Asphalt is in particular used as a glue or binding substance for various types of aggregate particles. Asphalt is typically stored and transported at temperatures around 150 degrees Celsius (300° F.). It is important to maintain the liquidity of asphalt so that it can be evenly distributed on ground surfaces. Sometimes diesel oil or kerosene is combined with asphalt for shipping, and later separated. As a general rule, it takes approximately 8-12 minutes to properly heat and soften the asphalt. Heating time may vary depending on wind and temperature, moisture and humidity, and the composition of the asphalt material.

Once the temperature of the asphalt has exceeded 425 degrees, the rate of oxidation (evaporation of oils) is accelerated. At approximately 500 degrees, the asphalt actually starts to burn rendering it useless and guaranteeing the failure of the repair. Simply raking off the burnt asphalt will not remedy the situation because a portion of the existing heated asphalt must be left untouched so that the restoration can be rolled into a heated existing surface.

Methods for effectuating asphalt repairs and trucks with on-board heating systems for maintaining the liquidity of asphalt and effectively distributing it on ground surfaces are well known in the art.

U.S. Pat. No. 4,198,177, issued Apr. 15, 1980, teaches a “Method And Apparatus For Repair Of Asphalt Surfaces” and discloses a system for repairing asphalt surfaces which includes an emulsion tank, air pressure source, emulsion heating source, pneumatic tools, and a vehicle having a fluid-cooled engine and a utility body for containing asphalt repairing material. U.S. Pat. No. 4,423,980, issued Jan. 3, 1984, discloses a further improvement of an irremovably mounted asphalt tank for heating asphalt to a usable temperature. Certain of the pneumatic tools may be selectively driven by compressed air held in a storage tank to selectively heat and repair a damaged asphalt surface.

U.S. Pat. No. 5,419,654, issued May 30, 1995, discloses a vehicle with a telescoping tube assembly extendable between a maximum and a minimum overall length for patching operations and which may be compacted when not in use.

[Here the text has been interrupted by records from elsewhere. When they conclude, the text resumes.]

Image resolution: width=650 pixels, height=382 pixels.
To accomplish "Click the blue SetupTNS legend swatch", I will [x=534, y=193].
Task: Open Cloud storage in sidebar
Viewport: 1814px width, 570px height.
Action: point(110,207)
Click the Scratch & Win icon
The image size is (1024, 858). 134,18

It is important to note, however, that each of the foregoing systems requires a complex assembly system installed on a vehicle specially designed for road repair and asphalt distribution.

Infrared asphalt repair technology has become increasingly popular. One commercially available vehicle having an infrared heating device is marketed by Kasi Infrared, a division of R. Filion Manufacturing, Inc., and is described at http://www.kasiinfrared.com/. This website describes the following infrared restoration method for heating and applying asphalt to ground surfaces using an infrared heating device: sweep away loose debris or standing water from repair and surrounding area; light the heating chamber and position it over the area to be repaired allowing at least 12″ of heated area beyond the perimeter of the repair; allow heat to penetrate for 7-10 minutes while checking surface temperature of the asphalt every 7 minutes; remove the heater and rake the softened asphalt; spray a substance on the heated area to replace some of the oil which has dissipated over time; apply fresh asphalt; and use a vibratory roller to compress the asphalt.

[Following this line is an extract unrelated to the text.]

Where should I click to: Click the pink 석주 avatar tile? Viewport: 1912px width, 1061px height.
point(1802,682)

Infrared technology is viewed in the art as a superior form of asphalt repair. This technology avoids seams where the hot asphalt meets the cold pavement which allow water to penetrate the repair, causing the repaired filled-in portions to fail, typically within a year or so. Infrared technology blends new asphalt in with the original asphalt by heating an area 6 to 8 inches beyond the perimeter of the repair; the new asphalt is then compacted with the old creating a seamless permanent restoration.

A significant limitation, however, in using infrared technology has been the maneuverability and large size of the trucks that carry the systems. As a result, these trucks often cannot be used in tight spaces, close to buildings and other obstructions, and in other hard to reach areas. Small “walk behind” infrared heaters which are pushed by the user are available, but because of the smaller heater surface area, they take significantly longer to heat the asphalt and make the necessary repairs.

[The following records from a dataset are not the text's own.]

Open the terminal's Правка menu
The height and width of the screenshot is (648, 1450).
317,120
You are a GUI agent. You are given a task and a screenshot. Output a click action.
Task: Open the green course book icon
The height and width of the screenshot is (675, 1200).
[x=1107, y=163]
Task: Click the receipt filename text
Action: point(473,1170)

One particular limitation of infrared restoration vehicles with infrared heating devices attached is the difficulty of backing up the truck with the device in the lowered position. It is very difficult for the driver of the truck to judge how close the edge of the lowered infrared heating device is to a wall, garage door or other structure. Generally, backing up a truck with a lowered, mounted infrared heating device requires a human “spotter” to guide the person driving the truck. The spotter must let the driver know how close the extended infrared heating device is to the wall.

A further disadvantage of current technology mounted to vehicles is that as each area is repaired using an infrared, a “patchwork effect” is created, because it is difficult to see behind a vehicle to align each repair area.

It is desirable to have a method for using an infrared heating device for asphalt repair that does not require a spotter, because the spotter is needed to perform other necessary labor (e.g., raking or leveling), and which allows the spotter to devote their time and labor to quickly raking and leveling the previously heated areas.

It is aesthetically desirable to have an infrared heater mounting device that allows successive, symmetrical alignment of areas that are in a straight row and which need to be heated to avoid a “patchwork effect.”

It is desirable to be able to maneuver an infrared heating device around and close to a variety of structures (e.g., electrical boxes, walls, garage doors, protective poles and vehicle obstacles such as, tollbooths, monuments, fountains, curbs, etc.) The asphalt surrounding many of these structures is particularly susceptible.

It is further desirable to have a device which may be inexpensively manufactured and sold to adapt existing asphalt trucks or utility vehicles with infrared heaters resulting in increased maneuverability and mobility for positioning and patching of asphalt surfaces.

SUMMARY OF THE INVENTION

A telescoping device for a road repair vehicle which allows an infrared heating chamber to be moved forward and backward without the need to move the vehicle. An infrared chamber mounting apparatus and attachment structure are attached to an infrared heating chamber. The attachment structure consists of metal loops, a support pipe and a horizontal support bar. Connected to the support bar are interior tubular components. A hydraulic cylinder is connected to the support bar and is used to move interior tubular components which pass inside exterior tubular components welded to the vehicle frame. Moving the interior and exterior tubular components in relation to each other adjusts the distance between the infrared heating chamber and the vehicle. In alternate embodiments, a pivotal mounting structure and/or a rack and pinion mechanism are inserted allowing the infrared heating chamber to be moved sideways or at an angle, respectively.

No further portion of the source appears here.